Document text ▸
□ □ □
After my last blog post, I decided it would be good to just reach out to our local police department to get some information. I contacted them on their Facebook page and this is what I wrote:
Hi, my name is Esther Heneise. I live in East Knoxville, off of Magnolia. My children attend Sarah Moore Greene, Vine, and Austin East. Right now, as our country is going through the present turmoil over George Floyd’s murder, the attention has turned to the Police Force. I know that you are very busy, but I think it would be very helpful for me and the general public if you put out an official statement describing how our police force trains against excessive use of force, profiling, racism, and exactly what actions are taken if a police officer is caught doing these things. Also, are there any steps that people can take to seek justice if they feel that they have been treated unfairly by a police officer? My daughter wants to be a police officer, but she has not shared this dream at Austin East where she goes to school, because none of her friends would support her. There is definitely a culture at the high school level of police being the enemy. I am curious whether there are any programs in place to try and combat these bad public relations? if you have any time to answer these questions I would appreciate it. I am thankful for all that you do in our city and in my neighborhood. Sincerely, Esther Heneise
This was their response:
Hello Esther. Thank you for reaching out with your concerns.
Knoxville Police Department officers are trained extensively in human relations, cultural diversity, ethics in policing and de-escalation tactics, both during the Recruit Academy and throughout their careers.
During the Recruit Academy, trainees receive nearly 60 hours of training devoted exclusively to those topics, but that serves merely as a foundation that officers will continue to build on through their experiences in the field and continued training. That training is provided through daily squad roll call briefings, which can be formally administered through the Field Training Officer Program or initiated by the squad supervisors. Additionally, all officers are required to complete yearly in-service training to maintain POST certification.
□ □ □
Given entries ▸
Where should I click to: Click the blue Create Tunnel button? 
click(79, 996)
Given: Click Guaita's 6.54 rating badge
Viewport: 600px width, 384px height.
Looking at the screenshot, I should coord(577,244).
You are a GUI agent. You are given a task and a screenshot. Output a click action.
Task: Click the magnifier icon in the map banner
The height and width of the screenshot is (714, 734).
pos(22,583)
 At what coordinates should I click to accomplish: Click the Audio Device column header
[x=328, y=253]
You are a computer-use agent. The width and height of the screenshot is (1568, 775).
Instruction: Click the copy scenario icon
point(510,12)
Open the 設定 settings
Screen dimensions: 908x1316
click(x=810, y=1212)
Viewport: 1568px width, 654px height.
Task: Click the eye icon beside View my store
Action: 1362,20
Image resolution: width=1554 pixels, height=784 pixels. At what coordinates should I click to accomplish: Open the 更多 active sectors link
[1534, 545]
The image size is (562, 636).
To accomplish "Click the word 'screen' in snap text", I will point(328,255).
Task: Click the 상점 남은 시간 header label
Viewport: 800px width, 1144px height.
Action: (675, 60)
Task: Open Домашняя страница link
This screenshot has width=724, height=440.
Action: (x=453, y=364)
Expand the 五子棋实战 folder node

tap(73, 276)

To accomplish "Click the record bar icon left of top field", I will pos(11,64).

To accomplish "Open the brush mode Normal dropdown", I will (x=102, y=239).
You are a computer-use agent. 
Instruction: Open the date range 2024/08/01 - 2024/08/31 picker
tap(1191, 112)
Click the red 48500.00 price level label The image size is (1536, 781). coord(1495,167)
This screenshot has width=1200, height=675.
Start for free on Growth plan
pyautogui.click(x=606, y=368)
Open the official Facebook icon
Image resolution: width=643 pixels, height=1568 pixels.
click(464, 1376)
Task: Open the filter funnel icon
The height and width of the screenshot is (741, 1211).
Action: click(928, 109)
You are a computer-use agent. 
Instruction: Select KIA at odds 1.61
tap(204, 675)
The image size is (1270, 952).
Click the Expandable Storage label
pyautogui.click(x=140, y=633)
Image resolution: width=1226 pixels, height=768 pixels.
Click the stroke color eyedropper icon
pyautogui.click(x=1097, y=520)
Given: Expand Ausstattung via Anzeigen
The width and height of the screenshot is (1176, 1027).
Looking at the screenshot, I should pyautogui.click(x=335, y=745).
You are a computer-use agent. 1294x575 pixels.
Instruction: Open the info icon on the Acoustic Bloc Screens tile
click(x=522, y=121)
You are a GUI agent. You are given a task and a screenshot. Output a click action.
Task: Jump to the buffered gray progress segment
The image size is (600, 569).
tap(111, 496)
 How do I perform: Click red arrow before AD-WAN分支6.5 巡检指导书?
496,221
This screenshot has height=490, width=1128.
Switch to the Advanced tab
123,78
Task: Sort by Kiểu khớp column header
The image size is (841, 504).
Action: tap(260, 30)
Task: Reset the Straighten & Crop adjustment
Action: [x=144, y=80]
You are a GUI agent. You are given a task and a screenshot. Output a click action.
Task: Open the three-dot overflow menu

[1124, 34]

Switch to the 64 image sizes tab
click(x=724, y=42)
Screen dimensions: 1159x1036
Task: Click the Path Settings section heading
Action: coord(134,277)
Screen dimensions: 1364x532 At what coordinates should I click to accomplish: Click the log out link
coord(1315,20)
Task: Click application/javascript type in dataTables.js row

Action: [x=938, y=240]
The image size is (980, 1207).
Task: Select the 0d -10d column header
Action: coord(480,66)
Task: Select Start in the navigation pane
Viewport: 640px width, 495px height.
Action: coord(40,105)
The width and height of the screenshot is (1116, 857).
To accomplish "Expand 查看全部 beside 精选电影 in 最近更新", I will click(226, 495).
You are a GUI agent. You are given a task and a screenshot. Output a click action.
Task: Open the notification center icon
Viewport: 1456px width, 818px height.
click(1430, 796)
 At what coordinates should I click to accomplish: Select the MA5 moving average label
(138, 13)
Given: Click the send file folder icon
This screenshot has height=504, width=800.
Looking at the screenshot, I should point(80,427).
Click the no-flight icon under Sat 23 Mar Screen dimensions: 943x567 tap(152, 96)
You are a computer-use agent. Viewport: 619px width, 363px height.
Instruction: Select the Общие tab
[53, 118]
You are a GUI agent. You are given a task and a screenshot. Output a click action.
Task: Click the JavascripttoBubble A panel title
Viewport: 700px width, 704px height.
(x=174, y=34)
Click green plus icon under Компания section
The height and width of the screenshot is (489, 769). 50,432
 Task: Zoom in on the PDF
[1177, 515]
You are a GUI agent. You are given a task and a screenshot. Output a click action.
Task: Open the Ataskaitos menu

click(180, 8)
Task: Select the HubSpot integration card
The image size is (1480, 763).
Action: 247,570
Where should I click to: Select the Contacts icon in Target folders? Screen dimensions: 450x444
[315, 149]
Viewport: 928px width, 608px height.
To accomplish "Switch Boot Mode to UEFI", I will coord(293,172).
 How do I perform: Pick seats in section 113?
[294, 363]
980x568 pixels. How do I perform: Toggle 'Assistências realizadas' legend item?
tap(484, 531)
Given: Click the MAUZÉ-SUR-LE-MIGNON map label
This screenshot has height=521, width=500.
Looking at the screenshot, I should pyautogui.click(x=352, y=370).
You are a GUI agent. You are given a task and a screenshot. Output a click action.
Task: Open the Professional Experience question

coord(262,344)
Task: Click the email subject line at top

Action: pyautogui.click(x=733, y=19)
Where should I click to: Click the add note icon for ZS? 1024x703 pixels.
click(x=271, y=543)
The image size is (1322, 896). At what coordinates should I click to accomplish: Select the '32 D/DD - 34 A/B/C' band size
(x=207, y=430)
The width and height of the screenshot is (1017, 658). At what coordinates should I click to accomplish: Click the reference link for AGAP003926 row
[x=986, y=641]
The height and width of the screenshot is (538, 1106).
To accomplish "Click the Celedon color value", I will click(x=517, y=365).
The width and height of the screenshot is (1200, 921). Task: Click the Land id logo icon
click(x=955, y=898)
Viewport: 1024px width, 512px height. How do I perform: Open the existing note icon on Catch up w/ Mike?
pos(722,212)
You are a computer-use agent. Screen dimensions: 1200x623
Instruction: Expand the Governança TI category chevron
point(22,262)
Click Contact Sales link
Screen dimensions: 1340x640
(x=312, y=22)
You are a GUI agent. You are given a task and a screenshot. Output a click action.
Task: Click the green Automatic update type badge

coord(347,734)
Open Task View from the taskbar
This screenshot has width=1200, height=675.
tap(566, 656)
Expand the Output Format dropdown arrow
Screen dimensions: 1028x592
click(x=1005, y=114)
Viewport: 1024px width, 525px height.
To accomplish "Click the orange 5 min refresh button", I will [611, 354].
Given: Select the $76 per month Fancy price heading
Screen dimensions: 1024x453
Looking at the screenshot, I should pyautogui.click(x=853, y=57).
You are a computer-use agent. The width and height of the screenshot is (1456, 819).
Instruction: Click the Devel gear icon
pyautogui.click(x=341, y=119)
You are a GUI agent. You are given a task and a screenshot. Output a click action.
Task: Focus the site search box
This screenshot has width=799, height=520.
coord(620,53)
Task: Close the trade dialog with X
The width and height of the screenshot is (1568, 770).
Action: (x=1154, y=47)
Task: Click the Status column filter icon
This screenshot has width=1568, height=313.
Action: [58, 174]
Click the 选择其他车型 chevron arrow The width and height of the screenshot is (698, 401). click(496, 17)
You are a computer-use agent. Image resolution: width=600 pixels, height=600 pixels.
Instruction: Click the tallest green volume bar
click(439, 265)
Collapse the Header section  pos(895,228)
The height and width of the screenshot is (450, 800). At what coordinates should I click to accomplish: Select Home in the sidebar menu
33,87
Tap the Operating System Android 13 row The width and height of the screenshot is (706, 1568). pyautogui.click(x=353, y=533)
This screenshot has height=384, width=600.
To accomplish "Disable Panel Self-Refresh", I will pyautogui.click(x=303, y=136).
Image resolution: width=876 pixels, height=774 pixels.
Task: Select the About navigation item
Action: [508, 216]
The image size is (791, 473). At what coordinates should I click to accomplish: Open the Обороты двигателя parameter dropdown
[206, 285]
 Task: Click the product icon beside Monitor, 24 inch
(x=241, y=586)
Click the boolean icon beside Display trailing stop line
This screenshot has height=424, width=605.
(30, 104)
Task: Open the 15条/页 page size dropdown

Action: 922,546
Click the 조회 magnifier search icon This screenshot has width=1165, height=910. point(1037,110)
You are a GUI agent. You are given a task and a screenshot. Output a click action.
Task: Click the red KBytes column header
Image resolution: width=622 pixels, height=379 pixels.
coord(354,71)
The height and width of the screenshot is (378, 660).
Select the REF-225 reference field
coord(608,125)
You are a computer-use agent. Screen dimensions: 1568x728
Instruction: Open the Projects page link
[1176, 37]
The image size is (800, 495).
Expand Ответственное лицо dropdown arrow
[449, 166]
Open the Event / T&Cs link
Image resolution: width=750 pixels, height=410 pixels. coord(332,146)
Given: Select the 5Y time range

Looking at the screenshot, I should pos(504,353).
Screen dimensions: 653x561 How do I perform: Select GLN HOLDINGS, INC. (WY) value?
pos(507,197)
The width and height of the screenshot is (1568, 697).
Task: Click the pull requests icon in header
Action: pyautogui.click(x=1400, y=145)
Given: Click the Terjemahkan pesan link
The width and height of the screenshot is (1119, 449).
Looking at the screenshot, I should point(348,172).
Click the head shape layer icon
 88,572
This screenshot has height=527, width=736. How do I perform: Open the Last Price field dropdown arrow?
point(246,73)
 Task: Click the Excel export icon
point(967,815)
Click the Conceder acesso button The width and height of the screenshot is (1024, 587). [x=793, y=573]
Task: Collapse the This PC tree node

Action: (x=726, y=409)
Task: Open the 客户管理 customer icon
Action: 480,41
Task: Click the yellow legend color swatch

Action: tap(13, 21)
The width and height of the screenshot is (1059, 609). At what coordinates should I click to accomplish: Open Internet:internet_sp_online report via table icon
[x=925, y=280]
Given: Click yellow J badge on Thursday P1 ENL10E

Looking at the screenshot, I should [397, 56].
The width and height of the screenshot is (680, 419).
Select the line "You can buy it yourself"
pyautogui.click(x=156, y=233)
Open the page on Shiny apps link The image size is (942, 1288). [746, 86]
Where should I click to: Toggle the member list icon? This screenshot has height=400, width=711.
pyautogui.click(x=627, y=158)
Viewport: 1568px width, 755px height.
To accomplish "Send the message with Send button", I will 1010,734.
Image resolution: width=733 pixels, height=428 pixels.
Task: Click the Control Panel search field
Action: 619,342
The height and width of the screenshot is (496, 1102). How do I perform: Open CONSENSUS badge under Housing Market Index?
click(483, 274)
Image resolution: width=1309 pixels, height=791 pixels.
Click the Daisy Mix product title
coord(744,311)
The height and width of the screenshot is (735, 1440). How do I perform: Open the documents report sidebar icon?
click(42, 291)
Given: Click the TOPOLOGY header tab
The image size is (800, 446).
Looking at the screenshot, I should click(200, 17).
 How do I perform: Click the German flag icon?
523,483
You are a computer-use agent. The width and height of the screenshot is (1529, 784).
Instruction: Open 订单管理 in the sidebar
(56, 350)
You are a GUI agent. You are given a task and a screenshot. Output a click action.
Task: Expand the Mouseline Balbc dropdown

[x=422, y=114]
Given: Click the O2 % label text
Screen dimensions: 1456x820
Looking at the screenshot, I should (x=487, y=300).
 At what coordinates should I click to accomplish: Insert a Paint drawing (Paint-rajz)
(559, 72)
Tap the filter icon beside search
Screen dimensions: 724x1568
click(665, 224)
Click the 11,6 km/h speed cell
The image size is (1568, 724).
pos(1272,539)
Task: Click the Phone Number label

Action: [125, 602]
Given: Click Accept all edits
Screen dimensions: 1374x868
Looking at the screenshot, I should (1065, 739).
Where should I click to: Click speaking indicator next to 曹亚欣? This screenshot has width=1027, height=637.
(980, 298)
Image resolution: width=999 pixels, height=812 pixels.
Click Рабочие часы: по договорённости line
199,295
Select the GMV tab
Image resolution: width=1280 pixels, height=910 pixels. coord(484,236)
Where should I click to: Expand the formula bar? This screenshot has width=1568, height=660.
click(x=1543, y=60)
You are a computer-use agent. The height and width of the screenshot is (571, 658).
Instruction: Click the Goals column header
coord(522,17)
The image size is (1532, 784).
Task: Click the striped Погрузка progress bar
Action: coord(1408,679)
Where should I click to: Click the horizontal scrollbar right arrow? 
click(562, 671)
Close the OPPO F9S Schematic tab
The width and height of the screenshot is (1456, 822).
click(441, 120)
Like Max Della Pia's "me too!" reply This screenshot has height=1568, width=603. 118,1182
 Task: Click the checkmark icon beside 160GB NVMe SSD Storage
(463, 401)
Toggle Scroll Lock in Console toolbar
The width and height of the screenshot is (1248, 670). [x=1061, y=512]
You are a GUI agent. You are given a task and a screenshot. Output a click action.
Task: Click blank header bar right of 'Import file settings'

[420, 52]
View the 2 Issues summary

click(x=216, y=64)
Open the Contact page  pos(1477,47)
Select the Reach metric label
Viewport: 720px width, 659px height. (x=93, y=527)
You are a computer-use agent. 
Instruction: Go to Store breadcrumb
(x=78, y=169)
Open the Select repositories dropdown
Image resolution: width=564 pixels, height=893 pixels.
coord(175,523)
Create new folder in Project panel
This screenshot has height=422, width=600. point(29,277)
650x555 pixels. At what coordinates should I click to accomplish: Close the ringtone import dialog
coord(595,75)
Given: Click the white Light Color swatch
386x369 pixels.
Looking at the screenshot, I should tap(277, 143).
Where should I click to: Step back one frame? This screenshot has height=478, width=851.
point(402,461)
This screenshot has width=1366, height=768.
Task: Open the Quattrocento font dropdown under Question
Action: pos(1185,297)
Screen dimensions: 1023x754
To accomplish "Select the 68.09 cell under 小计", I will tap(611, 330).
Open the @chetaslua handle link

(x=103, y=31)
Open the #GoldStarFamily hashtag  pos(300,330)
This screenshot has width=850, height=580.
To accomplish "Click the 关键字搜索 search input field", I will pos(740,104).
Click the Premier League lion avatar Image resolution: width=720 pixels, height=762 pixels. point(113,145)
□ □ □
Work instruction 1 ▸ According to the Knoxville police text, how many hours of training on human relations, cultural diversity, ethics and de-escalation do trainees receive during the Recruit Academy?
Work instruction 2 ▸ Carry on the Knoxville police text, picking up after its final sentence.

Answer area 1 ▸ Nearly 60 hours.

Answer area 2 ▸
We want to assure you that the Knoxville Police Department has the policies, procedures and training in place to address any issues and ensure that we deliver the best possible service for the community. Both the police department and training academy are accredited through the Commission on Accreditation for Law Enforcement Agencies and are continuously evaluated to ensure compliance with industry-tested standards.
Per policy, Knoxville Police Department officers are directed to only use the force that is objectively reasonable to effectively bring an incident under control, and should only use force when no reasonable effective alternative appears to exist. The policy, of course, acknowledges that each encounter is unique and that numerous factors figure into the decision making of the officer in that circumstance. However, the preferred outcome of an encounter with a non-compliant subject is that the presence of an officer or de-escalation techniques are successful in obtaining compliance.
With that, there are safeguards in place to ensure that officers are using force appropriately and treating all citizens with the respect and decency that they deserve from those tasked with protecting and serving the community.
Citizen complaints can be submitted either directly to the Internal Affairs Unit or separately to the Police Advisory & Review Committee. In either instance, those complaints are taken seriously, investigations are conducted if proven necessary and officers are held accountable for their actions.
Use of force reports are submitted following all circumstances in which the subject sustains an injury, the subject complains of injury, medical attention is required or requested, or more physical means that result in an impact are utilized. All use of force reports are reviewed by an officer’s immediate supervisors, the District Commander and the Internal Affairs Unit, who conducts any follow-up investigations if it is deemed necessary.
We feel that the evidence suggests that our efforts are working to bring every encounter to the most peaceful conclusion possible. In 2019, despite seeing an increase of 20,000 calls for service, we saw an over 28 percent decrease in use of force reports.
The Department also utilizes its Early Warning System to monitor officers. That system exists to identify officers who generate numerous use of force reports and complaints of misconduct or are the recipient of numerous disciplinary actions. For those identified by the Early Warning System, the KPD evaluates their behavior, addresses it directly, and determines the appropriate action to take, which can include reassignment and termination if that behavior is not corrected.
The Internal Affairs Unit is also responsible for putting together quarterly biased-based policing reports to ensure that no officer in the Department is involved in bias-based profiling and that all officers are acting within policy. If any issues are identified, the Internal Affairs Unit makes recommendations for training directives or policy changes.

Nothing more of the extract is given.